I bombardamenti hanno interessato aree residenziali e infrastrutture civili, provocando vittime e feriti. Nel corso degli ultimi sette giorni, l’esercito russo ha impiegato circa 1.400 droni d’attacco, quasi 1.500 bombe guidate e 19 missili di vario tipo
«La Russia deve uscire dall’Ucraina, non vogliamo alcuna guerra. L’Ucraina ha avanzato proposte ai nostri partner chiave, e gli amici di Putin hanno anche sentito da noi che un incontro è possibile e che porre fine a questa guerra è possibile. La Russia deve ora compiere quel passo verso la pace». Queste sono le parole del presidente ucraino, Volodymyr Zelensky, in un videomessaggio alla nazione in cui ribadisce ancora la possibilità di un incontro diplomatico per arrivare alla pace.
Gli ultimi sette giorni
Nell’ultima settimana l’esercito di Mosca ha preso di mira 15 regioni, conducendo attacchi quasi quotidiani in particolare sulle città di Kherson, Zaporizhzhia, Kharkiv e Sumy. I bombardamenti hanno interessato aree residenziali e infrastrutture civili, provocando vittime e feriti.
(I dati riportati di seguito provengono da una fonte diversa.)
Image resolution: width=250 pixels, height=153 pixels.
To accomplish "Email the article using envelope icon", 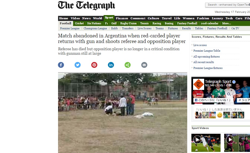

Nel corso della settimana la Russia ha impiegato circa 1.400 droni d’attacco, quasi 1.500 bombe guidate e 19 missili di vario tipo, compresi vettori balistici, secondo quanto riferito da Zelensky.
Il presidente ucraino Il presidente ucraino ha anche confermato che missili Fp-5 Flamingo hanno colpito con successo ieri sera l'impianto russo Titan-Barrikady a Volgograd. «Ogni impianto di difesa russo che contribuisce alla guerra contro l'Ucraina è un obiettivo legittimo per le nostre sanzioni a lungo raggio», ha affermato.
In uno degli ultimi attacchi ucraini nella città russa di Belgorod c’è stata anche una vittima.